第16回理学部公開講演会

 東大理学部では、半年に一度公開講演会を行い、ひとつのテーマに基づいて第一線の研究者が一般向けに語るという催しを行っています。次回は来る11月8日、安田講堂にて開催され、当GCOEからは中村栄一教授(理学系研究科・化学専攻)が「百聞は一見に如かず − 顕微鏡で見る有機化学」というテーマで講演を行うことになっています(詳細はこちらを)。

 中村教授は有機合成・理論化学・材料化学など広い範囲で活躍しており、中でもフラーレンカーボンナノチューブの研究では世界を牽引する成果を挙げています。今回の講演では、ナノチューブを活用して1分子の動きを観察するという研究について語られます。

 カーボンナノチューブは炭素でできた中空の筒で、その内部空間に様々な化合物を取り込むことができます。中村研究室では、この中に長い炭素鎖を持った化合物を吸い込ませ、電子顕微鏡で観察することにより、世界で初めて分子の動きをリアルタイムで捉えることに成功しました(ムービーなどはこちら)。

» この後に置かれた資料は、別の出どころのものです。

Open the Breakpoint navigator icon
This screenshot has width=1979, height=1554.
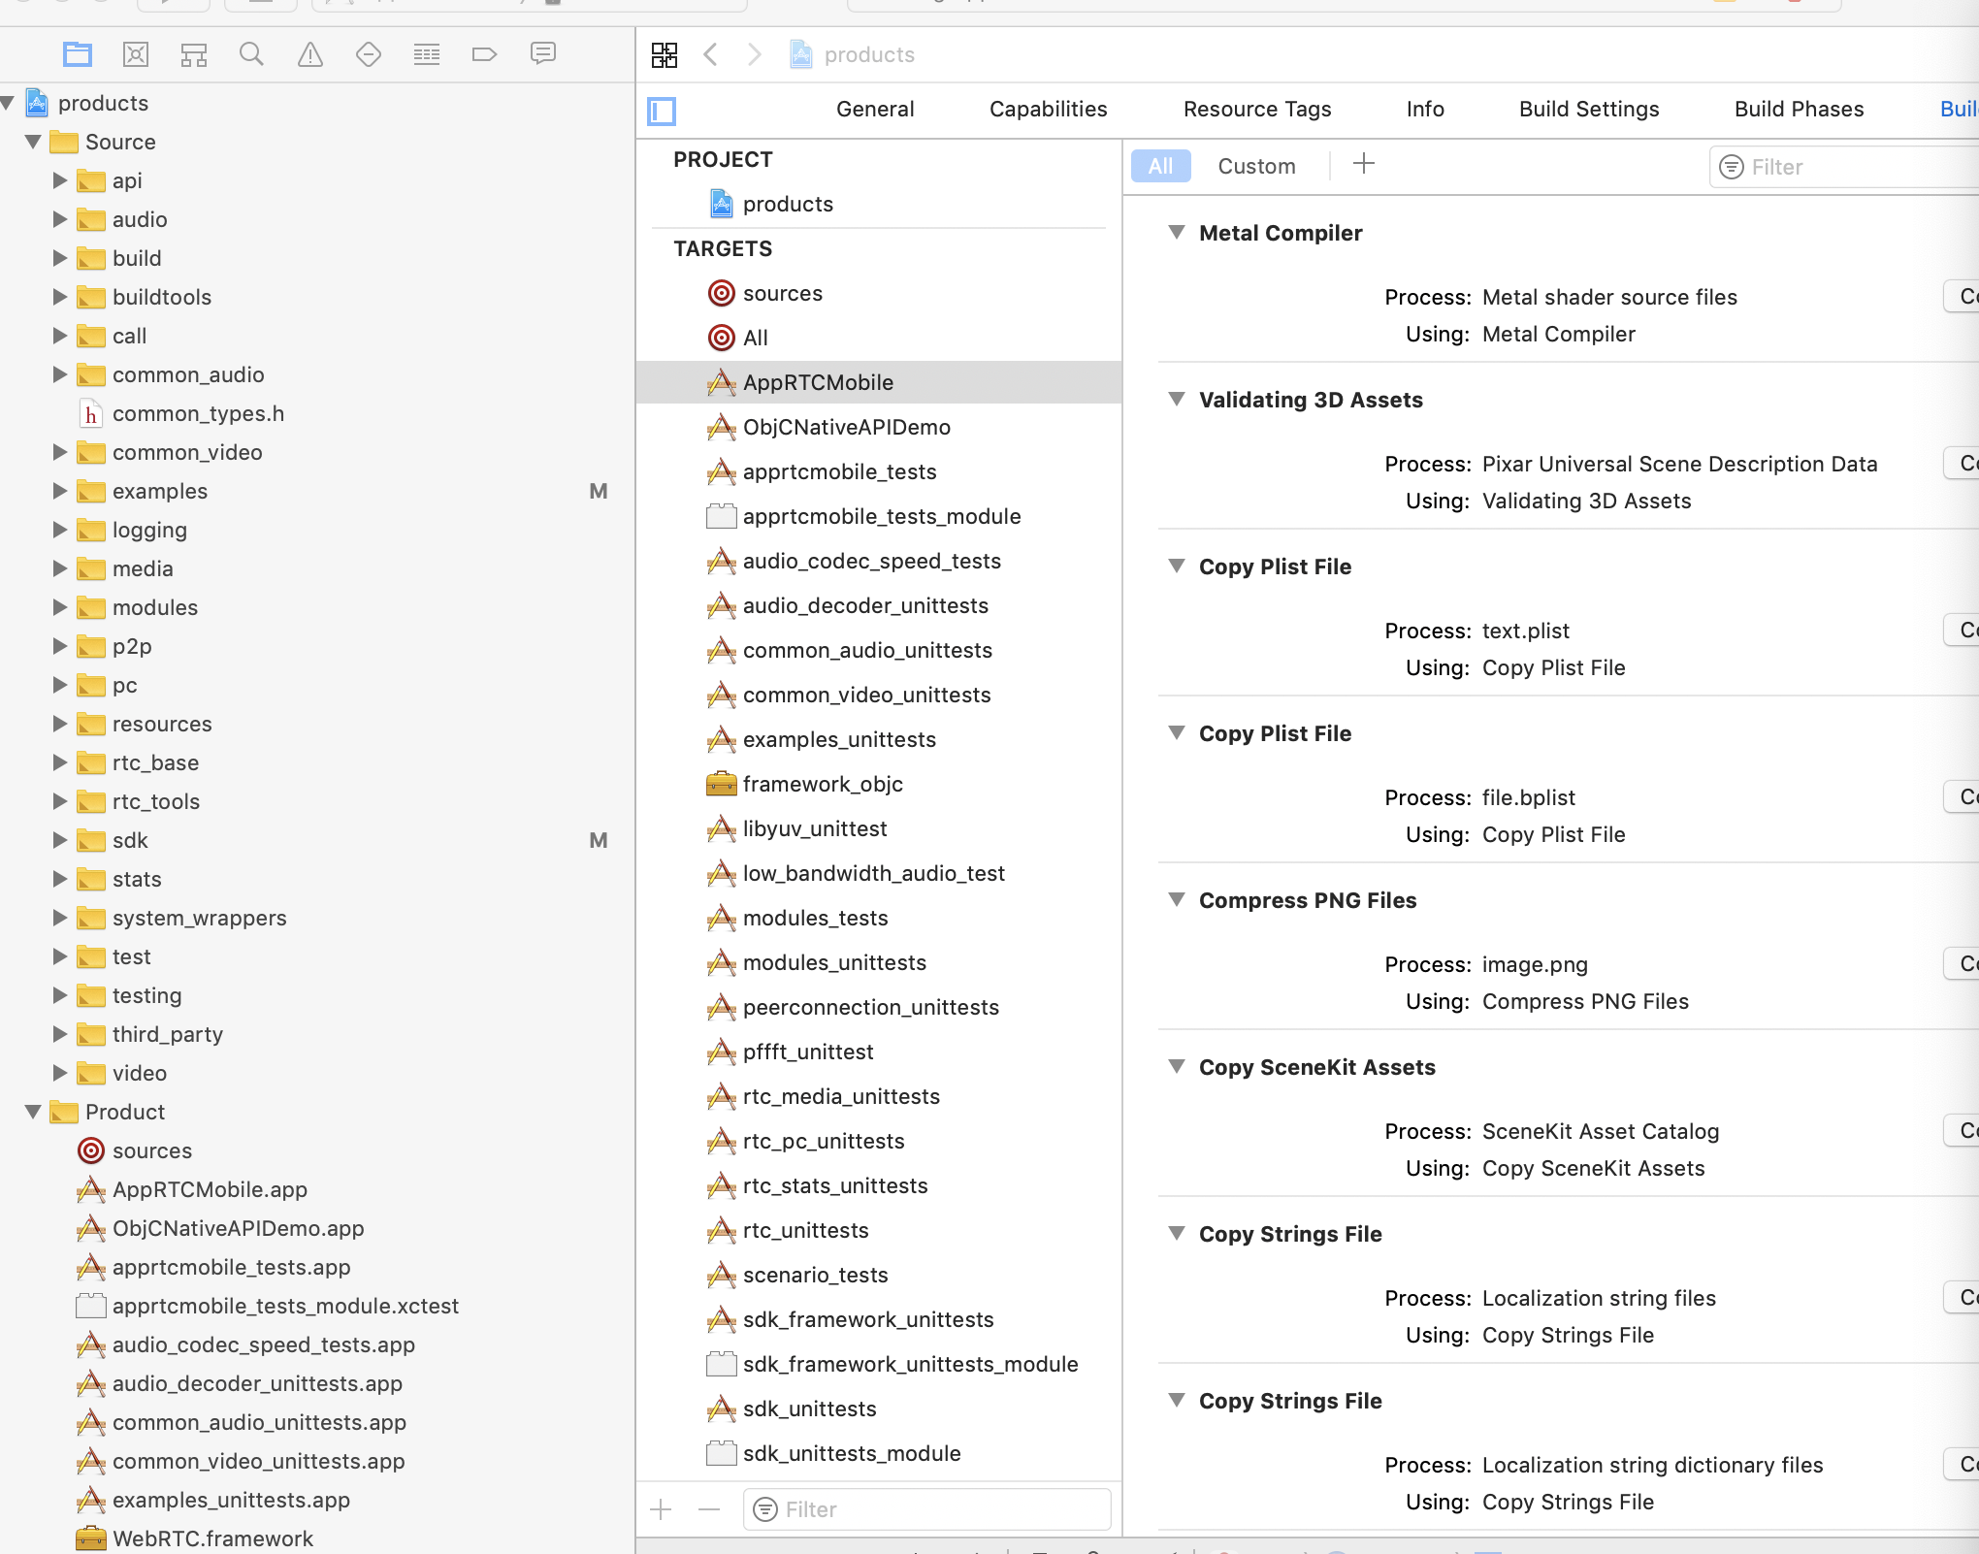click(484, 54)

 化学では様々なデータを扱いますが、今までは全て「分子の集まり」を相手にし、統計的にデータを出しているに過ぎませんでした。この手法は、掛け値無しに1分子だけを「見る」ことができるようになったという点で、極めて画期的な研究と評されています。化学分野における電子顕微鏡の活用はますます進んでおり、目が離せない分野です。

 当日は中村教授の他、「南米アタカマ砂漠から探る見えない銀河の誕生」という題目で河野孝太郎教授が、「朝の光と朝ごはん:体内時計の時刻リセット」という題目で深田吉孝教授がそれぞれ講演されます。当日は事前申込み不要、誰でも無料で入れます。なかなかない機会ですので、興味のある方はぜひご来場下さい。